Lambda functions can only return one thing so you need to group your outputs into either a tuple or a list by adding an enclosing () or []. The python parser is getting to:
qf = lambda a, b, c: (-b-sqrt((b**2) - (4*a*c)))/(2*a)
and assuming the lambda function is over. It then begins reading:
, (-b+sqrt((b**2) - (4*a*c)))/(2*a)
and tries to interpret -b in the global scope (where it doesn't exist) this gives you your name error. If you were to get rid of all the variables and for a moment pretend the second result of the quadratic formula was always 0, you'd get a tuple with the first element being a lambda function and the second being the integer 0
>>>qf = lambda a, b, c: [(-b-sqrt((b**2) - (4*a*c)))/(2*a),0
>>>qf
(<function <lambda> at 0x000002B44EF72F28>, 0)
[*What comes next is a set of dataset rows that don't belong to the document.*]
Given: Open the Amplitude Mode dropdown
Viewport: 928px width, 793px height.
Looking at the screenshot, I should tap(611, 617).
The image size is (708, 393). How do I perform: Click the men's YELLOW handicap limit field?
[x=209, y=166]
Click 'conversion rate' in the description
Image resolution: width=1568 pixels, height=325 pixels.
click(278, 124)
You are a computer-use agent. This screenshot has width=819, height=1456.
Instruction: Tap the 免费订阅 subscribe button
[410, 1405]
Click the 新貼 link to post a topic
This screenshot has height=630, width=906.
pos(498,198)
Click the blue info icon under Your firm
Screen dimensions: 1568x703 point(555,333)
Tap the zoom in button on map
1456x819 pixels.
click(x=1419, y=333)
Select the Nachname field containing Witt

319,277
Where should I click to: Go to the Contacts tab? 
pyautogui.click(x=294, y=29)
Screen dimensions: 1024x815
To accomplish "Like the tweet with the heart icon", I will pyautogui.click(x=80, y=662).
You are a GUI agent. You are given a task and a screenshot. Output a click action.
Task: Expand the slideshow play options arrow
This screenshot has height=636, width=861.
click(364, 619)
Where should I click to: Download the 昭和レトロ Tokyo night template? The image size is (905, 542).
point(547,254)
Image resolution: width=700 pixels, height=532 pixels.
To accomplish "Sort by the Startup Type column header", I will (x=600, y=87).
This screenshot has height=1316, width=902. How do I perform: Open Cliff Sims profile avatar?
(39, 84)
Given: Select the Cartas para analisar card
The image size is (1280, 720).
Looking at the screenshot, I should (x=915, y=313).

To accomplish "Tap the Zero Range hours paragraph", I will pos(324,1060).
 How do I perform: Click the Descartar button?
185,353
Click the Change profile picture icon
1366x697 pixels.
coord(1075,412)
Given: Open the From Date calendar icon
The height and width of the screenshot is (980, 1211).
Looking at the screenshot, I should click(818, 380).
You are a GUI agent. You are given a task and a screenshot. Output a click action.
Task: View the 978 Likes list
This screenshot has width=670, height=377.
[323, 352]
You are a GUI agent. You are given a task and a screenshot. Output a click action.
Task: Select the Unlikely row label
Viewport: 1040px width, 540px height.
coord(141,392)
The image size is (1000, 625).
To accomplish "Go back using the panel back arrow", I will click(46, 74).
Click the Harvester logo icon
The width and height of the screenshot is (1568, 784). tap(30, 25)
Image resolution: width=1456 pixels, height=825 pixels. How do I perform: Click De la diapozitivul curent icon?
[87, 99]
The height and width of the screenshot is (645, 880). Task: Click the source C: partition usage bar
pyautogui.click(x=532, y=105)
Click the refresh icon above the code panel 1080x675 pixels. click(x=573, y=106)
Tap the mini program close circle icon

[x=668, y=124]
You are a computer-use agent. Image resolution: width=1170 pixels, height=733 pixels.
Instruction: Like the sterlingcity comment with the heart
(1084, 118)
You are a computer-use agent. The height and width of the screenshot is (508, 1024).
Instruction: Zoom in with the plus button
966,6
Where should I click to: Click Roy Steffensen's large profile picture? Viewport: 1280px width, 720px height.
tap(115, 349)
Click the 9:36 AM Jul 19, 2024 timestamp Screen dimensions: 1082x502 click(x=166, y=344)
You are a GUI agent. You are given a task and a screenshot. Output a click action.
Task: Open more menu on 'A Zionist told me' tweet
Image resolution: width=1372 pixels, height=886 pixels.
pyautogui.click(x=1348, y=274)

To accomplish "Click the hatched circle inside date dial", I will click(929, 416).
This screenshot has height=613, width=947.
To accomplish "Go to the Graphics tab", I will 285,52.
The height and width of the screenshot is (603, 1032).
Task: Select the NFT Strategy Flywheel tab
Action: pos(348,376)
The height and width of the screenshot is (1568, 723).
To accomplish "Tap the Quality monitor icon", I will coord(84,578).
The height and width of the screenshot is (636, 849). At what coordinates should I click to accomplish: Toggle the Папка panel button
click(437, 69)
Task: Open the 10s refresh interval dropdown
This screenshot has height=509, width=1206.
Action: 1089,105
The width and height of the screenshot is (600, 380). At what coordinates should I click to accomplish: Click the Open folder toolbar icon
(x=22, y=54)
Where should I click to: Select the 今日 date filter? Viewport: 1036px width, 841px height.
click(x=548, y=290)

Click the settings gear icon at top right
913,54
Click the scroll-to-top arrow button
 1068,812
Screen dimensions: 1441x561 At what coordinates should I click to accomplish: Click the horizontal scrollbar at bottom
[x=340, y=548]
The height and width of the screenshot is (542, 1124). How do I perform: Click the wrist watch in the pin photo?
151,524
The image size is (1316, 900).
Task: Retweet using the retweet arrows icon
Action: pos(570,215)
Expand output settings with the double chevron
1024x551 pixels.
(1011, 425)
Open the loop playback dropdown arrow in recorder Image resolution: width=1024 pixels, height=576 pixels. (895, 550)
This doesn't quite get what you're after, because you want a single function rather than a tuple of two separate functions to compute each root separately.
Here's what it'd look like if you want the lambda to return a list:
qf = lambda a, b, c: [(-b-sqrt((b**2) - (4*a*c)))/(2*a), (-b+sqrt((b**2) - (4*a*c)))/(2*a)]